The use of opera to communicate secret meanings past the censors to a sympathetic audience is not a phenomenon one can easily point to in contemporary America or Europe. But I remember, some 13 years ago, the Indonesian composer I Wayan Sadra describing just such conditions under which his theatrical works were performed in Jakarta, sometimes with police and armed military surrounding the auditorium in case some forbidden political reference was made onstage. Under the military dictatorships of the world, music theater still performs the clandestine function it did for Mozart and Da Ponte. In America, one could argue that while free speech is unrestrained, an opera that offends the classes of people who patronize and pay for opera would simply never get near being produced.

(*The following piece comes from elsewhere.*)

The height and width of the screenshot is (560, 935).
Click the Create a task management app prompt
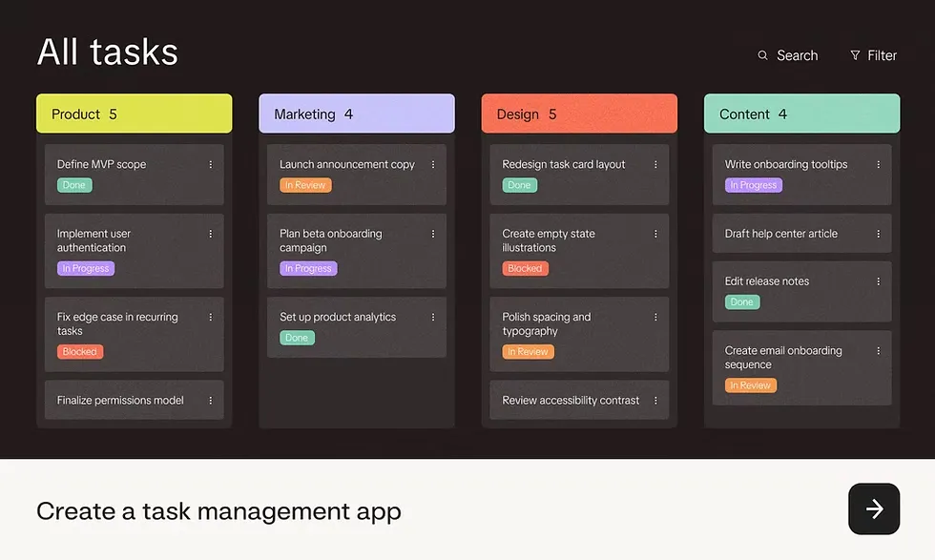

Whether more than a handful of such operas exist, I can’t say. Braxton‘s Shala Fears for the Poor, four hours in length and quite ambitious, was performed in New York with a pickup orchestra and under modest conditions, with little press fanfare. Conrad CummingsTonkin which portrayed a conscientious American captain confused by his own country’s shifting allegiances and his own fondness for the Vietnamese people who saved his life, fared somewhat better. Aside from these, we have, in Harry Partch‘s brief swan song The Dreamer that Remains (1972), a charming protest against the proliferation of “No Loitering” signs. None of them have changed the world, but they’ll have to do.